* **QUOTED PASSAGE**:
■ ■ ■
Virtual Machines Running or Registered on Multiple ESX Servers

Does your vCenter flicker when browsing clusters? There could be a problem…

Over the last 3 years I’ve seen this happen twice and both times it was not good. Both cases were caused from an HA event that was interrupted, which left multiple VMs registered on more than one host. Fortunately, the VM stays running and the fix does not cause an outage but it is intimidating having to “KILL” VM processes.

HA being HA might have casued it and the KB below gives more causes and the solution.

HA is a good thing to have enabled, but if your NOC is monitoring your VMs and they see an alert that VMs are powering off they will log into the VIC and start powering them back on, no down time right? That’s one of the main causes of this problem and VMware admins need to educate their NOC admins on letting HA do its job power VMs back on.

Now, the devil’s advocate in me says that sounds good but how does a NOC know it’s a VM, or bunch of VMs? And, don’t we tell then to just treat them like any other server? The devil’s advocate has a good question and I will ask for help answering it. Can I get feedback on how to avoid this issue when and event happens that might cause “VM jumpers”?

Here’s a must know process for every VMware Admin on how to fix this problem…

VMware KB Link: http://kb.vmware.com/selfservice/microsites/search.do?language=en_US&cmd=displayKC&externalId=1005051

Here’s how VMware describes it:

  • After one of the following, a Virtual Machine appears as being registered on two ESX Servers:
    • A VMotion fails to complete correctly or times out in VirtualCenter
    • A DRS issue where virtual machines are VMotioned automatically in quick succession
    • When a machine is powered on during VMware HA failover.
    • The Service Console on an ESX host is low on memory starving the vpxa process
  • In VirtualCenter, you see the virtual machine as appearing on one ESX Server for a few seconds, then it seems to be on the other.
    The virtual machine may appear to jump back and forth among different ESX hosts.
To correct this misconfiguration:
  1. Click Inventory in the navigation bar. Expand the inventory as needed and click the appropriate managed host.
  2. Click the Virtual Machines tab.
  3. Note the virtual machine that disappears every few seconds.
  4. Log in as root with SSH to both affected ESX hosts.
  5. Run the vmware-cmd -l command to display the names of the virtual machines registered on this host.

    Run the vm-support -x command to
    show which virtual machines are currently running on the ESX host.

    Compare results from these commands to determine which ESX host has the virtual machine registered, but is not running it. When you have determined this, you need to unregister the virtual machine from the ESX host on which it is registered but not running.
■ ■ ■
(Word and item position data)
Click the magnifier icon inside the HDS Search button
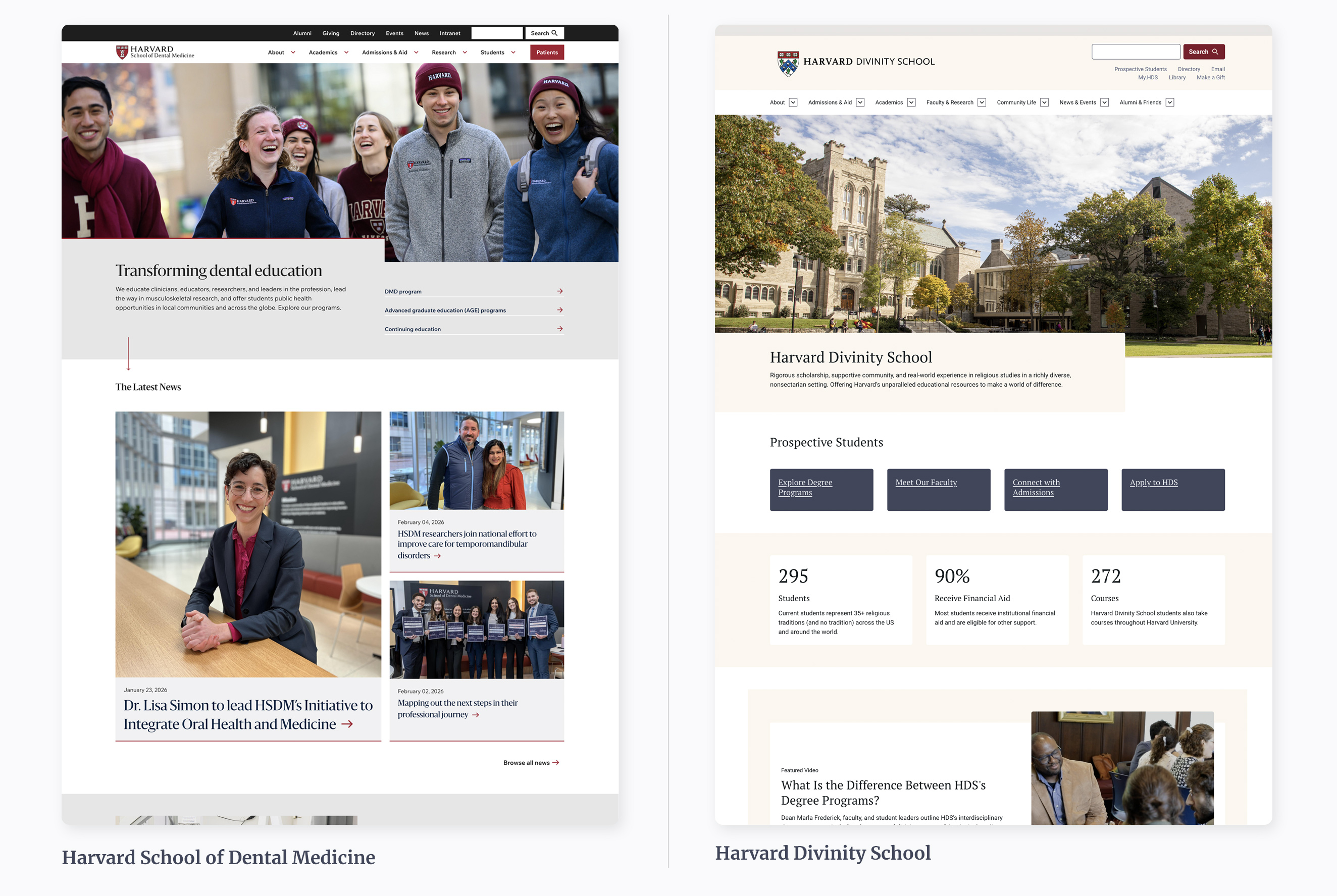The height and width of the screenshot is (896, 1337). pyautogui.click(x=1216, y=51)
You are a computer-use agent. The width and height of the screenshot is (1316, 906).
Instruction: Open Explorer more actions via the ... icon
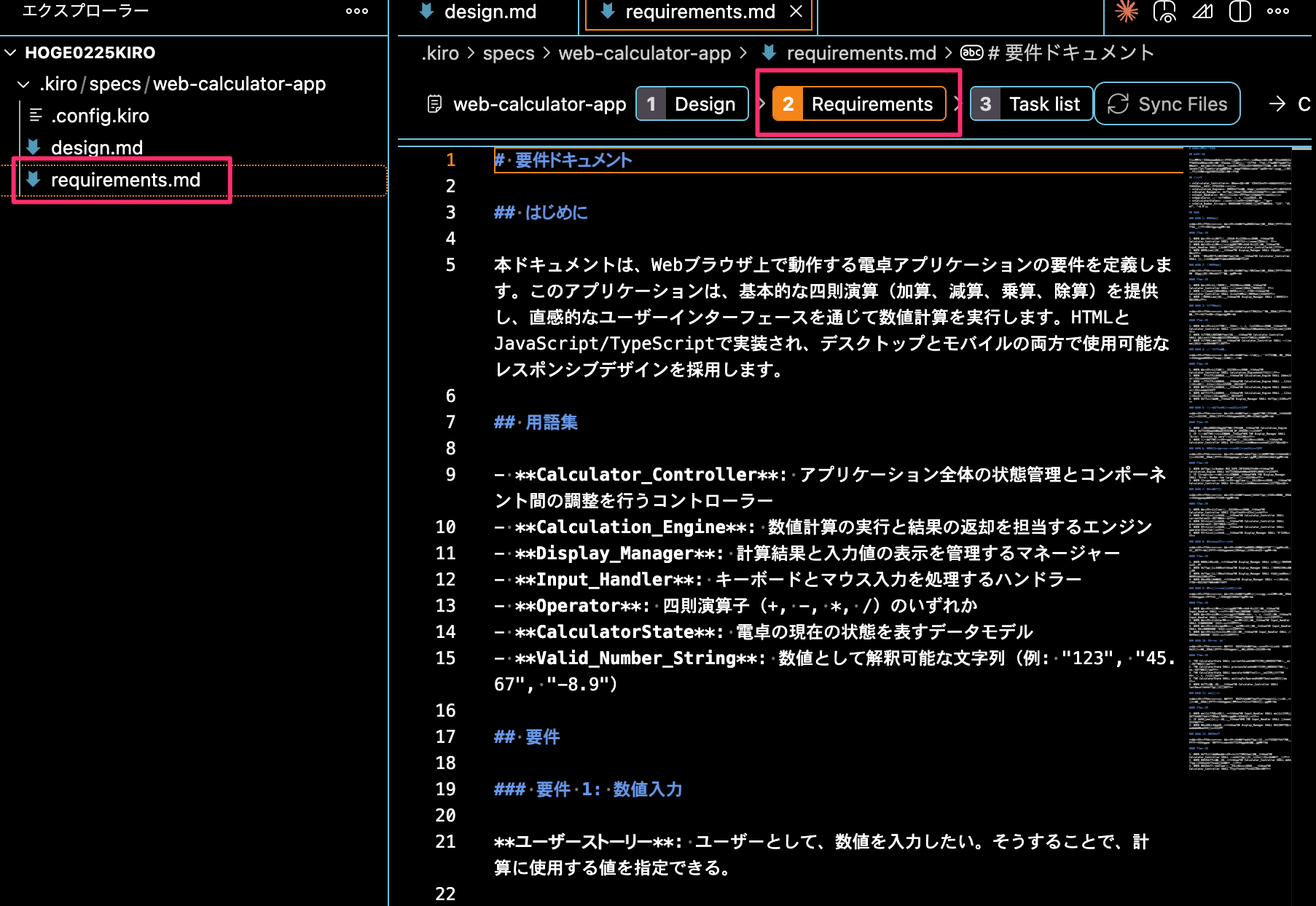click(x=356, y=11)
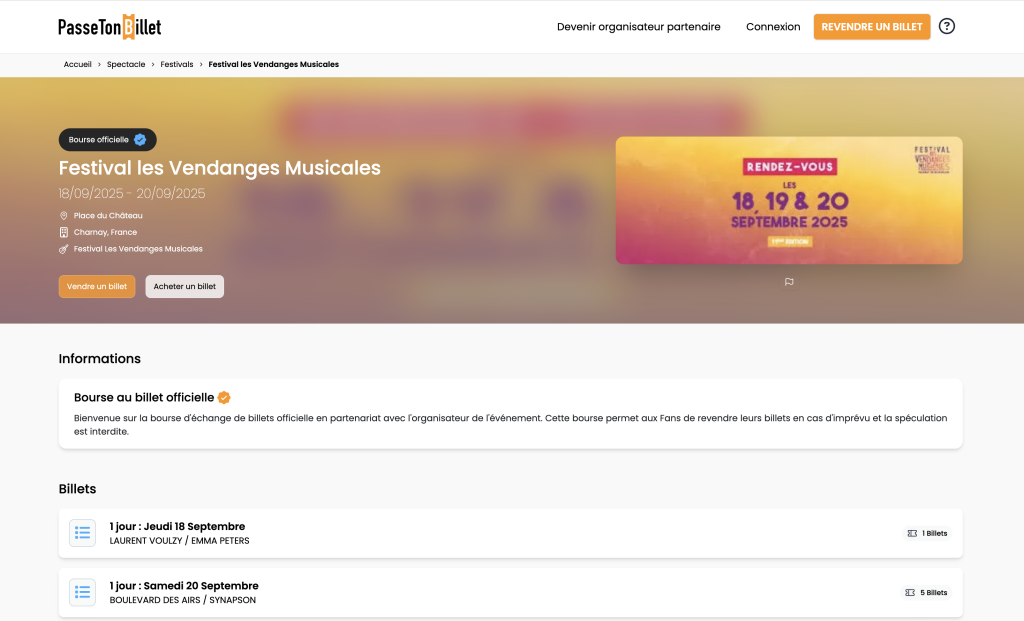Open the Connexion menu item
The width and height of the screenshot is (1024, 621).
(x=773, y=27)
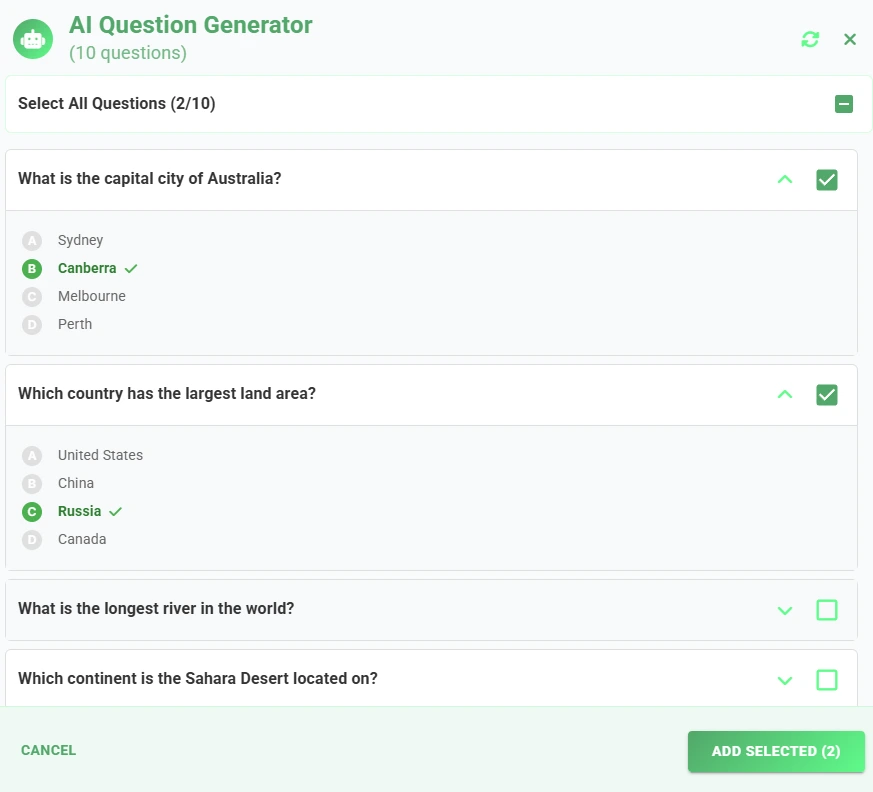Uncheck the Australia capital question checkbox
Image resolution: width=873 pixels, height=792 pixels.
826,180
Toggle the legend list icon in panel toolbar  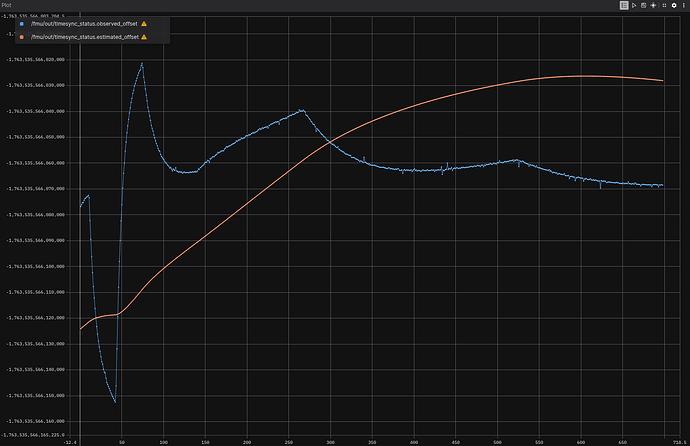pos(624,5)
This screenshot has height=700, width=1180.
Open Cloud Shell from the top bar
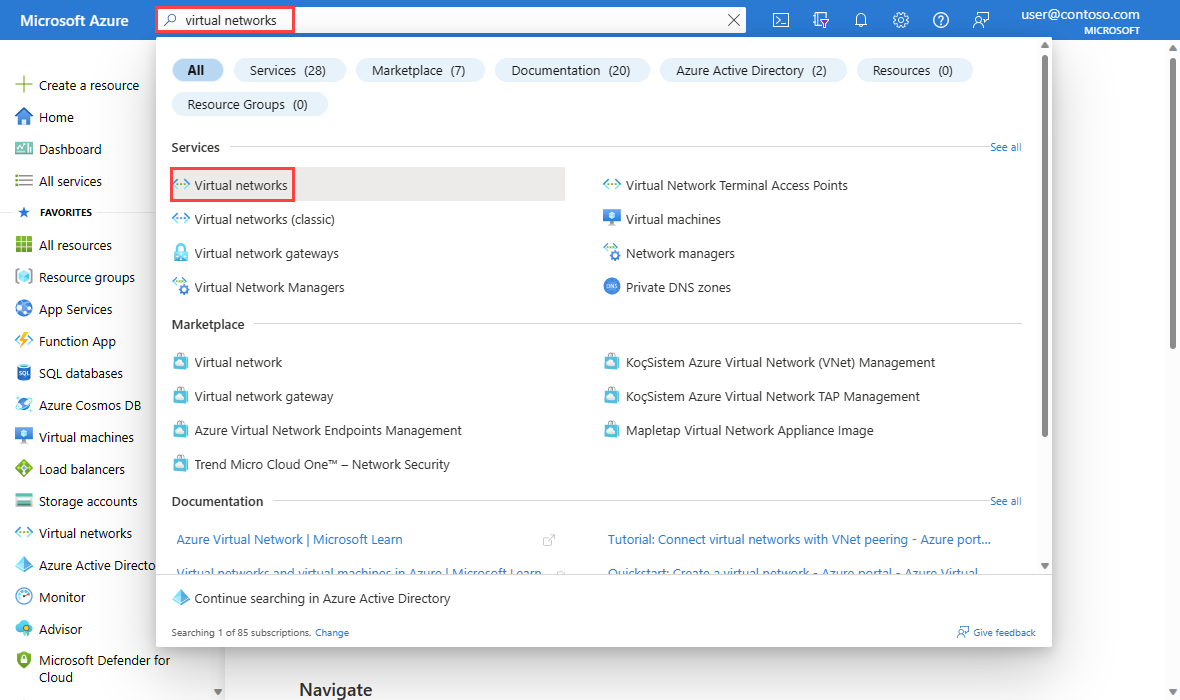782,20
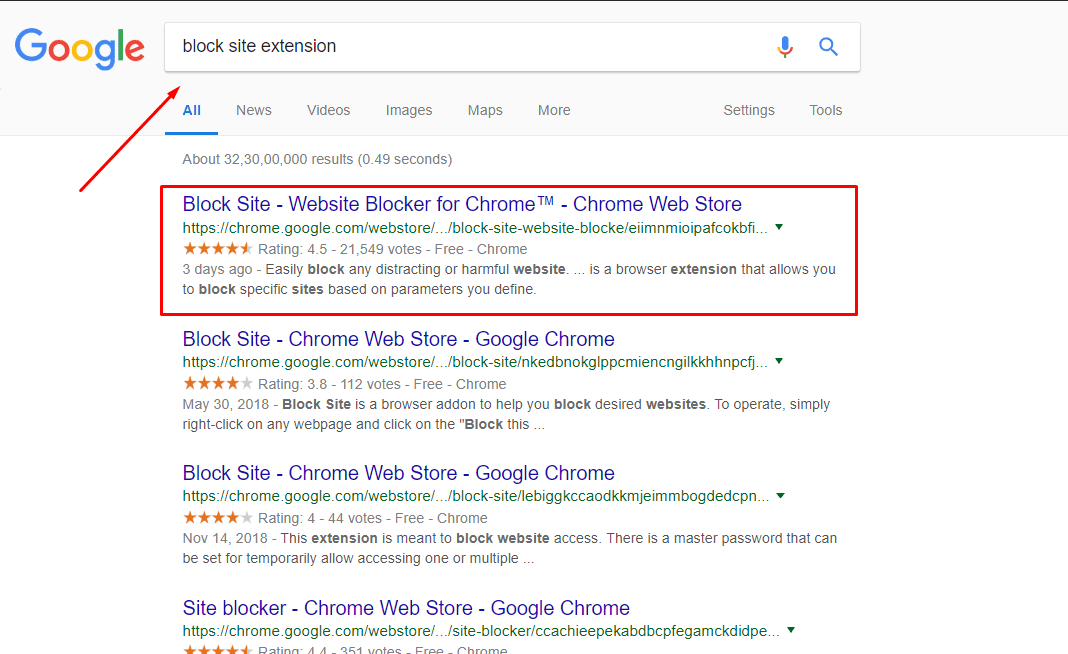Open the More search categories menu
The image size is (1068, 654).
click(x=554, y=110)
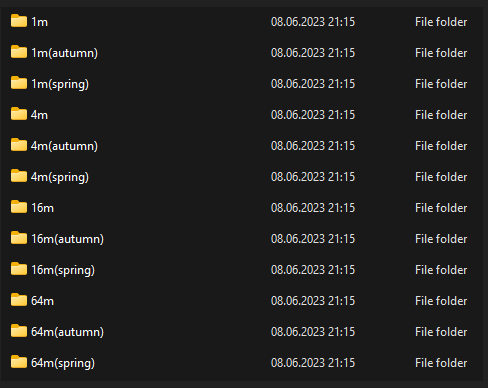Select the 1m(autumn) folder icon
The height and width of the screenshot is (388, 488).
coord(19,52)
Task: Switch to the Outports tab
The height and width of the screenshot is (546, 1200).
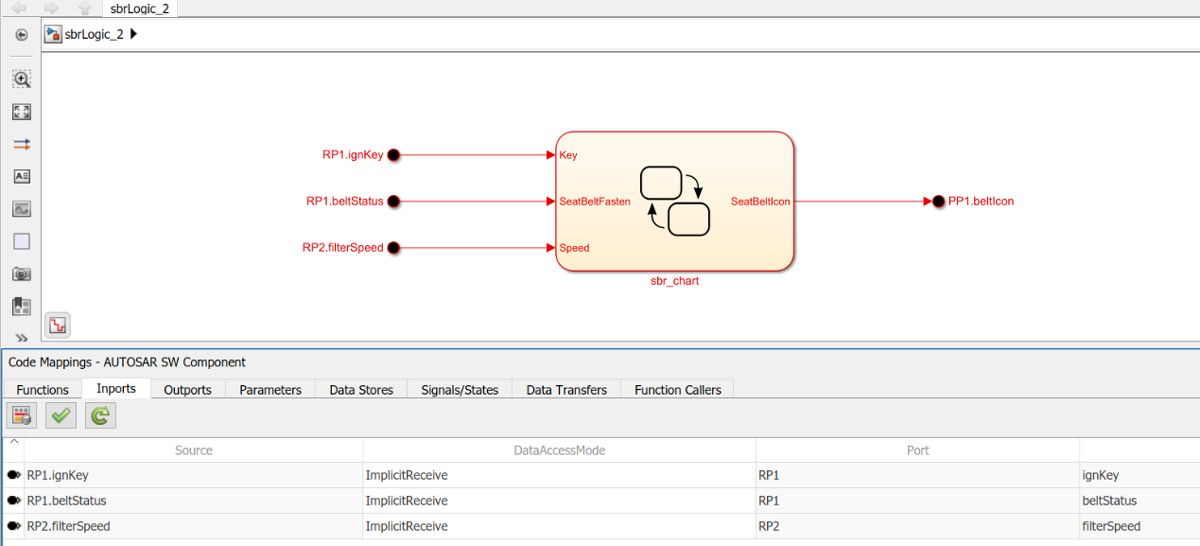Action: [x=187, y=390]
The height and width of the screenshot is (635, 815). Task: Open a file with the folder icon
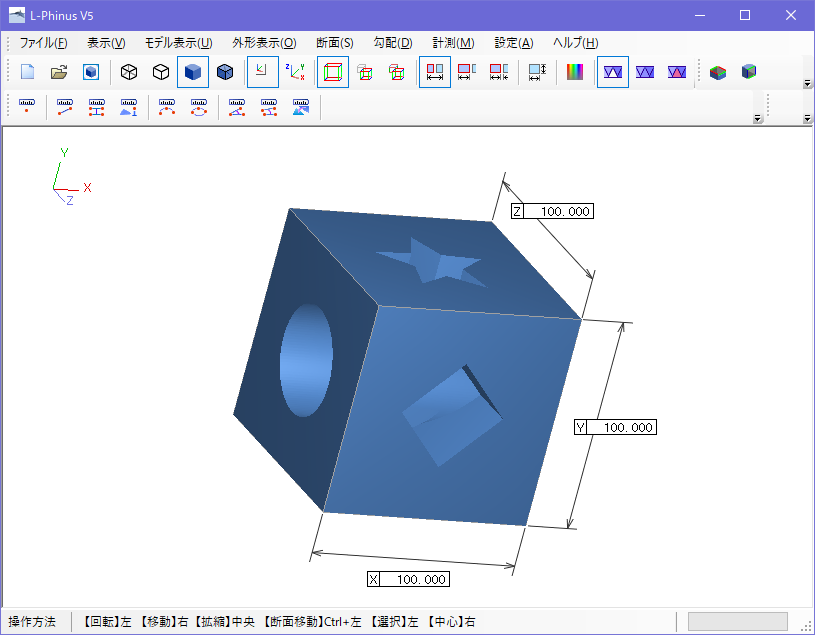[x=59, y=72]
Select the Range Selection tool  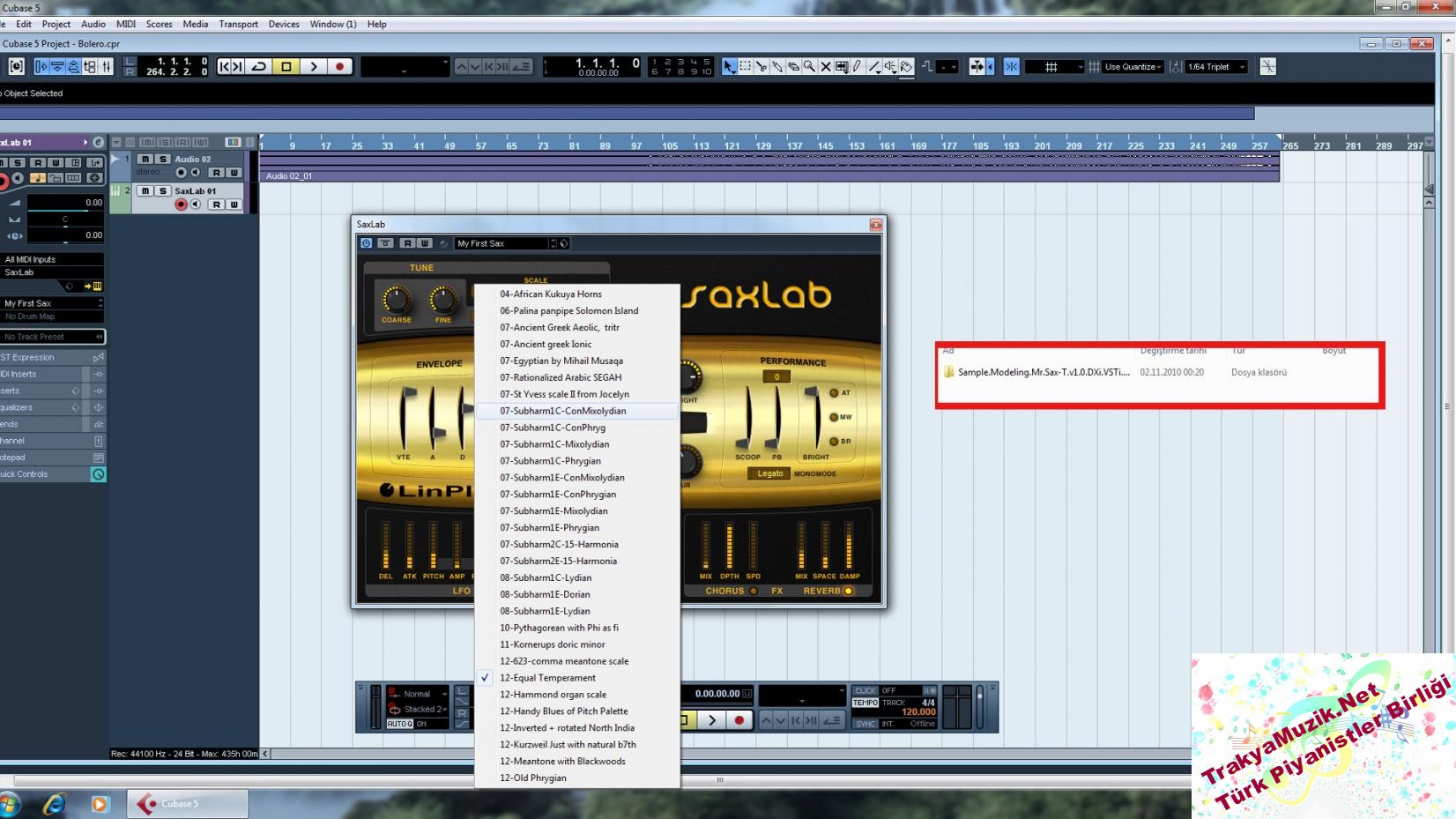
■ ■ ■
* **YOUR TASK**:
Finish out the text on virtual machines registered on multiple ESX servers by writing the part that comes next. The rows are separate material and have no connection to the text on virtual machines registered on multiple ESX servers.

* **EXPECTED ANSWER**:
  6. Run the following command to unregister the virtual machine from the ESX host:

    vmware-cmd -s unregister </vmfs/volumes/datastore/folder/machine>.vmx

     

  7. If the virtual machine has a process (PID) associated with it, ESX may not allow you to unregister it and the command fails with the error:

    If you see this error and are unable to unregister the virtual machine:

     

    • Kill the process for the virtual machine in the Service Console with the following two commands:
      • ps -auwwwxx | grep -i <Virtual Machine Name>
      • kill -9 <PID of the process returned from the above command>

         

    • Unregister the virtual machine from the ESX host again with the command:

      vmware-cmd -s unregister </vmfs/volumes/datastore/folder/machine>.vmx

       

    • Run the following command to stop the hostd process: 

      service mgmt-vmware stop
    • Use a text editor to open the /etc/vmware/hostd/vmInventory.xml file.
    • Locate the machine you want to remove.
    • Remove all of the information between the <ConfigEntry> tags for the affected virtual machine.
    • Run the following command to start the hostd process:

      service mgmt-vmware start

     
    VMControl error -999: Unknown error: SoapError: ServerFaultCode(0): (The attempted operation cannot be performed in the current state (Powered On).)
  8. Log in to all of your ESX Servers directly using VI Client.

    You see the virtual machine on both ESX hosts with a Powered-on status. One host however does not display any details of VMware Tools, IP address, etc in the Summary tab.

     

  9. Click the virtual machine on the host that does not display any details in the Summary tab.
  10. Right-click the virtual machine, and click Power Off.
Note: VMware recommends restarting the mgmt-vmware and vmware-vpxa processes on any hosts on which you have changed registered machines from the command line. For more information, see Restarting the Management agents on an ESX Server (1003490).

Originally posted 2009-08-10 18:56:49. Republished by Blog Post Promoter

VMware VM Guest SWAP File Best Practice

VM guest swap file diagram

VM guest swap file diagram

Answering the question that always seems to get asked, “what is the best practice for the VM SWAP file?”

I have put this method through bench testing and found it to have the best performance, step by step for VM SWAP file configuration is:
  1. Set up a data store in each ESX cluster for guest SWAP files, see diagram to the right. (Do not use local ESX disks! This will save more expensive SAN storage but causes latency for DRS and vMotioning of VMs.)
  2. For each ESX host in the cluster, configure the SWAP to point to the SWAP data store.
  3. Go through all the setting on each VM in the cluster and make sure VM SWAP file are controlled by the host, not in VM folder.
  4. Here’s a step that some will disagree on but my testing has found it to produce the best VM performance, log into the Windows VM and set the SWAP file to be maintained by Windows. Some admins like to do 2.5 – 3.5 ratio for the memory but this is not a physical so let Windows adjust the SWAP file size. From what I have found it’s a 1:1 ratio.
  5. Configure 1 – 3 the same for Linux but on 4 just let Let Linux do it’s own thing. Linux uses a SWAP volume which is stored in the VM’s folder.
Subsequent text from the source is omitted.